Military families of transgender youth and young adults sued the U.S. Department of Defense this week in Maryland federal court over an executive order barring military hospitals and the military insurance plan from providing gender-affirming health care to service members' children.

Keker, Van Nest & Peters, GLBTQ Legal Advocates & Defenders (GLAD Law), National Center for LGBTQ Rights and Brown Goldstein & Levy filed the suit, captioned Doe v. Department of Defense, on behalf of anonymous Armed Forces members on Sept. 8 in the U.S. District Court for the District of Maryland.

The case accuses the Department of Defense and its co-defendants, including the Defense Health Agency, Secretary of Defense Pete Hegseth and Defense Health Agency Acting Director David Smith, of violating the Administrative Procedure Act and the constitutional separation of powers "as part of a broad effort to strip equal rights from transgender people."

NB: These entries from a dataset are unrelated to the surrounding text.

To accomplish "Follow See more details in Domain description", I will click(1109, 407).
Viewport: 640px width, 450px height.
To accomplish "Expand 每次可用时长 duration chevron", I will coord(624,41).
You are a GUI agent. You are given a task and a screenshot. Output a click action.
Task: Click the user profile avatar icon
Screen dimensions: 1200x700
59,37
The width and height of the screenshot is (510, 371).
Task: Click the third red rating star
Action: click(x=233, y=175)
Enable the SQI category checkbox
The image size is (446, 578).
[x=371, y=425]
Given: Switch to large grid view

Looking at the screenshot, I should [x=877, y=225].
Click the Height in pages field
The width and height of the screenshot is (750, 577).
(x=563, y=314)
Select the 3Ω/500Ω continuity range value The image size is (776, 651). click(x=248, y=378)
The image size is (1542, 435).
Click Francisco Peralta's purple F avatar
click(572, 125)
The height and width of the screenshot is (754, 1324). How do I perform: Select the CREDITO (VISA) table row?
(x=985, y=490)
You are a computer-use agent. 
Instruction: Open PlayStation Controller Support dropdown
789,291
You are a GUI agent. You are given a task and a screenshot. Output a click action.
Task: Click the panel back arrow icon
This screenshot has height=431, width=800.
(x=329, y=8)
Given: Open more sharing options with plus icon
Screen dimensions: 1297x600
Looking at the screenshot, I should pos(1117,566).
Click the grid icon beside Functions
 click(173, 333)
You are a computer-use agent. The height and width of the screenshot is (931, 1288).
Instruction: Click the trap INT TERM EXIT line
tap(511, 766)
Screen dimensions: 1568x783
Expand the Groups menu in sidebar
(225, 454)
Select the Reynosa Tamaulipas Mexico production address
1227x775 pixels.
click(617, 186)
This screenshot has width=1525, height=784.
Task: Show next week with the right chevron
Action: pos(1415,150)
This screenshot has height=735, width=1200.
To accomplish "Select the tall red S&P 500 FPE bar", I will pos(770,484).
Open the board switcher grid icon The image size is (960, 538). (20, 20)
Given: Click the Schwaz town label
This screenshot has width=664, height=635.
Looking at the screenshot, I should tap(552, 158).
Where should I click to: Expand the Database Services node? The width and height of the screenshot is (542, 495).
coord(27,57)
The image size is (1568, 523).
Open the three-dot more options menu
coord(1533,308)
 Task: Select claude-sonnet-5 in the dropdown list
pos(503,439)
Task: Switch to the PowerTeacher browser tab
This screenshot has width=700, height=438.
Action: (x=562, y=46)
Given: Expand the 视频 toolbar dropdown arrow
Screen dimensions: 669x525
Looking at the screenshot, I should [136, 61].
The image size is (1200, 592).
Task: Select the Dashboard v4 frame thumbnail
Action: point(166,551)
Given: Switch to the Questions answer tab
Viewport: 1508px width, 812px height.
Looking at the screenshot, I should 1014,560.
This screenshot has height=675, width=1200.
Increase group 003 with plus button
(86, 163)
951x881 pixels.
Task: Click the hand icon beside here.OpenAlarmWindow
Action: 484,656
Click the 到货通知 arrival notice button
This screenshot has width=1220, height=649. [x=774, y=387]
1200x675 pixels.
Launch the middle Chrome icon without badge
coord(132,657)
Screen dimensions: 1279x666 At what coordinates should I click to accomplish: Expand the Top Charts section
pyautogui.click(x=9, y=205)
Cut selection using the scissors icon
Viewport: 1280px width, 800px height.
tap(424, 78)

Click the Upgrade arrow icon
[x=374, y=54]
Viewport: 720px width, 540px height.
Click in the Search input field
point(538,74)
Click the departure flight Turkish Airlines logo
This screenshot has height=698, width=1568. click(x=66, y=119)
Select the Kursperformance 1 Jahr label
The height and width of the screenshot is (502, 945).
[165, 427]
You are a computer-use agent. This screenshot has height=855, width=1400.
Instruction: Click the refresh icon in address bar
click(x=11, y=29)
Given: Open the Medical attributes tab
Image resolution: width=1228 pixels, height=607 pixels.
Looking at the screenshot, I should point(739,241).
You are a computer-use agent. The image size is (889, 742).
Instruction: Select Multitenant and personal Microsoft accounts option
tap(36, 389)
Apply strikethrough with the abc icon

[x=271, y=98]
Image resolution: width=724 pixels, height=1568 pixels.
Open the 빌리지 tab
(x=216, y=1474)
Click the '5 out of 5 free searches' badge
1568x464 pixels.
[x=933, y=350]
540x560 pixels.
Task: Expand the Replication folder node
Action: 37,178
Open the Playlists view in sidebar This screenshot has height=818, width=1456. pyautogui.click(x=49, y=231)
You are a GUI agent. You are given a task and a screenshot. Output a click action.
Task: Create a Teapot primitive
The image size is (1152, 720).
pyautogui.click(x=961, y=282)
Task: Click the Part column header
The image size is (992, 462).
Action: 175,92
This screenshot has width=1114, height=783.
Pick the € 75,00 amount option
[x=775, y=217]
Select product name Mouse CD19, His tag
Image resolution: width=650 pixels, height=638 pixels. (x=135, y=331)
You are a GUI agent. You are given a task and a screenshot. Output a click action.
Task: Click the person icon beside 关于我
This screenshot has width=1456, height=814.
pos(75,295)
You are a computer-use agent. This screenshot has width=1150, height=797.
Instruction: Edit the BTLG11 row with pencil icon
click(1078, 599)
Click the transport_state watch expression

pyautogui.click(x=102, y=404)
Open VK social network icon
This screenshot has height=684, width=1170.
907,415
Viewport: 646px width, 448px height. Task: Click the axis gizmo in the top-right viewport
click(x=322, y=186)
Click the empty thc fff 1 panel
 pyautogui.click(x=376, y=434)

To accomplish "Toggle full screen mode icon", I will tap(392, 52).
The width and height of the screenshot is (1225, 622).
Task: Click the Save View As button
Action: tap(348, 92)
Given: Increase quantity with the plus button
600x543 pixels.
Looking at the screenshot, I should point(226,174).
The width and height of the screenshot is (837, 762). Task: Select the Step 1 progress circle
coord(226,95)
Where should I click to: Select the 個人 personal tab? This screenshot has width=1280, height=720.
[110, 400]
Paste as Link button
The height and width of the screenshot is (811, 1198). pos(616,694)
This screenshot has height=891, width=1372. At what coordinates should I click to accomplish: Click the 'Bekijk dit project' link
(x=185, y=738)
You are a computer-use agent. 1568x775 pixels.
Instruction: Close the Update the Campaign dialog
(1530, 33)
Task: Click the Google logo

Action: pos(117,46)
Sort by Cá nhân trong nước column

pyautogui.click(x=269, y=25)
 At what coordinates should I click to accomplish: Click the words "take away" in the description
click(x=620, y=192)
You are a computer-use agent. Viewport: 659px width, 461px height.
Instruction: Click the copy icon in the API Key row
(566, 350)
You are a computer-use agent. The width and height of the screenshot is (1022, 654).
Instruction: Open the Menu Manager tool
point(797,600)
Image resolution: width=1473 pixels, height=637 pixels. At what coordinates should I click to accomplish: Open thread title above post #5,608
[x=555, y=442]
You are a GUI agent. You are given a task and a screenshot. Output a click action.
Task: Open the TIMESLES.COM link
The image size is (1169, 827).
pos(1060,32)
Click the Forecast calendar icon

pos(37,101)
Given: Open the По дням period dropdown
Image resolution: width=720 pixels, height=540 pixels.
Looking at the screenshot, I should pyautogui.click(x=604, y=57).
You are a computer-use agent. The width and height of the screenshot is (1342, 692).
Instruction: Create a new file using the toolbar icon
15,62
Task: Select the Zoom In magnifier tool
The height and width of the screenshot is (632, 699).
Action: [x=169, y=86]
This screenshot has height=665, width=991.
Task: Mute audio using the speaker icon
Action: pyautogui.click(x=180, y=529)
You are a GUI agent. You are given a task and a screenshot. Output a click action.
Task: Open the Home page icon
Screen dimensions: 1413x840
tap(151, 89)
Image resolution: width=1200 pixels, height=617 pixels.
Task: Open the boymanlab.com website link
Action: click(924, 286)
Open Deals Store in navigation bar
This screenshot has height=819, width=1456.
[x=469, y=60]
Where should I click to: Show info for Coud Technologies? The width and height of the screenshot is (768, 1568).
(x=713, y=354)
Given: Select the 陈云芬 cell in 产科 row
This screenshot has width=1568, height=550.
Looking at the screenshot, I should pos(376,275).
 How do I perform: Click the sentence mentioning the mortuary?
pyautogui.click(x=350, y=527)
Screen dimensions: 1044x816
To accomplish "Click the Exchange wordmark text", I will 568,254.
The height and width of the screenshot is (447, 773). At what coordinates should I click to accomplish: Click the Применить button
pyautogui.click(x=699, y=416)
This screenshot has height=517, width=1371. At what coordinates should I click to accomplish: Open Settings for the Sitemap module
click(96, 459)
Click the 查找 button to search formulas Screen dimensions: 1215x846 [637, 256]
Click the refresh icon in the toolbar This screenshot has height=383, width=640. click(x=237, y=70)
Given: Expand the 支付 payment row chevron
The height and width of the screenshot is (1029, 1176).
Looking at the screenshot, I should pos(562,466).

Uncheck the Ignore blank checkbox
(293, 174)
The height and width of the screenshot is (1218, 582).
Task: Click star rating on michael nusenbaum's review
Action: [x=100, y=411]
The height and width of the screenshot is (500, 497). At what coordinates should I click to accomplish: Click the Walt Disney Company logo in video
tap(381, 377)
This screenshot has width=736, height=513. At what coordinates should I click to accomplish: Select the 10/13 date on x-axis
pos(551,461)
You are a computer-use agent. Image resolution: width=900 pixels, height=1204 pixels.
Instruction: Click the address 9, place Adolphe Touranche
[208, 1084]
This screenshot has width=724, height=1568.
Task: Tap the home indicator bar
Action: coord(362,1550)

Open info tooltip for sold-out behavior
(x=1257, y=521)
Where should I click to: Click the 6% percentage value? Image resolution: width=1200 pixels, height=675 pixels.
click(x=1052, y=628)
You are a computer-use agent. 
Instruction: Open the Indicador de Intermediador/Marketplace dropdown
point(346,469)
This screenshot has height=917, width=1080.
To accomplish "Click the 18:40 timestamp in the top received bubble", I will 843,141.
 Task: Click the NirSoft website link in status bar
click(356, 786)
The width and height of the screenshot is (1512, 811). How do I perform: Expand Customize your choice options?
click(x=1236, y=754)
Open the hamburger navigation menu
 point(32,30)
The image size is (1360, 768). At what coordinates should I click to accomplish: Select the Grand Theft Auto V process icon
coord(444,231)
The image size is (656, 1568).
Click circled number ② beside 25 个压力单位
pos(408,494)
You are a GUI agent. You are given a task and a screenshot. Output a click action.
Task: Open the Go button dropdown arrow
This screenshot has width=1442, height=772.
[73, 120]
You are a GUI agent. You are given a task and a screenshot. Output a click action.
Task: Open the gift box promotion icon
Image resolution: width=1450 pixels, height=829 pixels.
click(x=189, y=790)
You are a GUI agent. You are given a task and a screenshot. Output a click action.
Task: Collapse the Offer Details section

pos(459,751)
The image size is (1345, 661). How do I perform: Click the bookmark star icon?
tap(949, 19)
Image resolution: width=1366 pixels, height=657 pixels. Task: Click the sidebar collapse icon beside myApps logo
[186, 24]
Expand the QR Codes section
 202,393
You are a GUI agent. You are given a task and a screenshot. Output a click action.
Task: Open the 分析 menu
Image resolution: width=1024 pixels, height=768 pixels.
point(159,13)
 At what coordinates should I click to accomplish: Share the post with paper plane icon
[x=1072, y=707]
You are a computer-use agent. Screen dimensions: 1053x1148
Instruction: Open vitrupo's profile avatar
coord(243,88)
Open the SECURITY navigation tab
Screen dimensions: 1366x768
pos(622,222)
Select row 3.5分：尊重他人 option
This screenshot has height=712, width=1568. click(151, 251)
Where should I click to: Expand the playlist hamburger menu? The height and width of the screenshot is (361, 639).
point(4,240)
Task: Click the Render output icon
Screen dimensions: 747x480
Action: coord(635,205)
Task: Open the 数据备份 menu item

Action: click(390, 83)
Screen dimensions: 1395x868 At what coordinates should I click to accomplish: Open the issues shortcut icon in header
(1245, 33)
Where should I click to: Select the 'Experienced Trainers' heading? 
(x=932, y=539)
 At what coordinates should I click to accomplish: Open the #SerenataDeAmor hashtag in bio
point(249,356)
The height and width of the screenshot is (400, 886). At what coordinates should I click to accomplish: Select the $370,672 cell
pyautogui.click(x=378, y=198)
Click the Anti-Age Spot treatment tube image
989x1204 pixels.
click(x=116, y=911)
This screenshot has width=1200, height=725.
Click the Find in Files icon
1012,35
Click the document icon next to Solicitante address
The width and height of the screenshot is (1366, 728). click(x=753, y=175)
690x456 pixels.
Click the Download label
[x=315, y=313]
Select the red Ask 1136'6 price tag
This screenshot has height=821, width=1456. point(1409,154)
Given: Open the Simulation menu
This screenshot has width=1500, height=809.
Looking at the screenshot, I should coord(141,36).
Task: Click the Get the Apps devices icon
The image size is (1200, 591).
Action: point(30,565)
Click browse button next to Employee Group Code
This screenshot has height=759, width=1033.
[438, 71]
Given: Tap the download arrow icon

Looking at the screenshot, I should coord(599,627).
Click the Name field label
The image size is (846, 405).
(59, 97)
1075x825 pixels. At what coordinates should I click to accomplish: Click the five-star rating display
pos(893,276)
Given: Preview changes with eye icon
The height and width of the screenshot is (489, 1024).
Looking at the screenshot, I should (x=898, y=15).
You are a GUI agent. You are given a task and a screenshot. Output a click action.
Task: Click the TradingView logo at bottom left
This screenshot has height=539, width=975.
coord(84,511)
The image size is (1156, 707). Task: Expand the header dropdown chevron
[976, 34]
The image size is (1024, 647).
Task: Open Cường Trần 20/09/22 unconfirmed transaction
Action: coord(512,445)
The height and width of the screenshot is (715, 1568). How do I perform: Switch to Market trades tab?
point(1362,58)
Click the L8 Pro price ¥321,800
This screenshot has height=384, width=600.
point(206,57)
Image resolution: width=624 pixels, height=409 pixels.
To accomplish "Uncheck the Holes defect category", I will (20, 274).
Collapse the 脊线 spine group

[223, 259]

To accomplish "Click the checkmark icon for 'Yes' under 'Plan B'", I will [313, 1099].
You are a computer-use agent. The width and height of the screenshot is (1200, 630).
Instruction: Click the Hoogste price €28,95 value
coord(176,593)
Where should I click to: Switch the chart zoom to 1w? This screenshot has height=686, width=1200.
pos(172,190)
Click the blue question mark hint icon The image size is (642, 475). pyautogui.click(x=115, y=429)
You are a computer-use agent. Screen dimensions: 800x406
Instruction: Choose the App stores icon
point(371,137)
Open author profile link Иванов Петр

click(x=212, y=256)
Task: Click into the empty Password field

"People who were getting gender transition care, all of a sudden, could no longer get it," said Sharif Jacob, a Keker partner who is representing plaintiffs in the case, in an interview.

"People who were getting medications could no longer get them. The families in this case were suddenly told that the military treatment facilities were no longer allowed to provide the treatment that had helped their children thrive, including routine lab tests that monitor their medications, and that their military health insurance no longer covered the cost of their care. So they're deeply worried as any parent would be, because they know stopping treatment will endanger their children's health."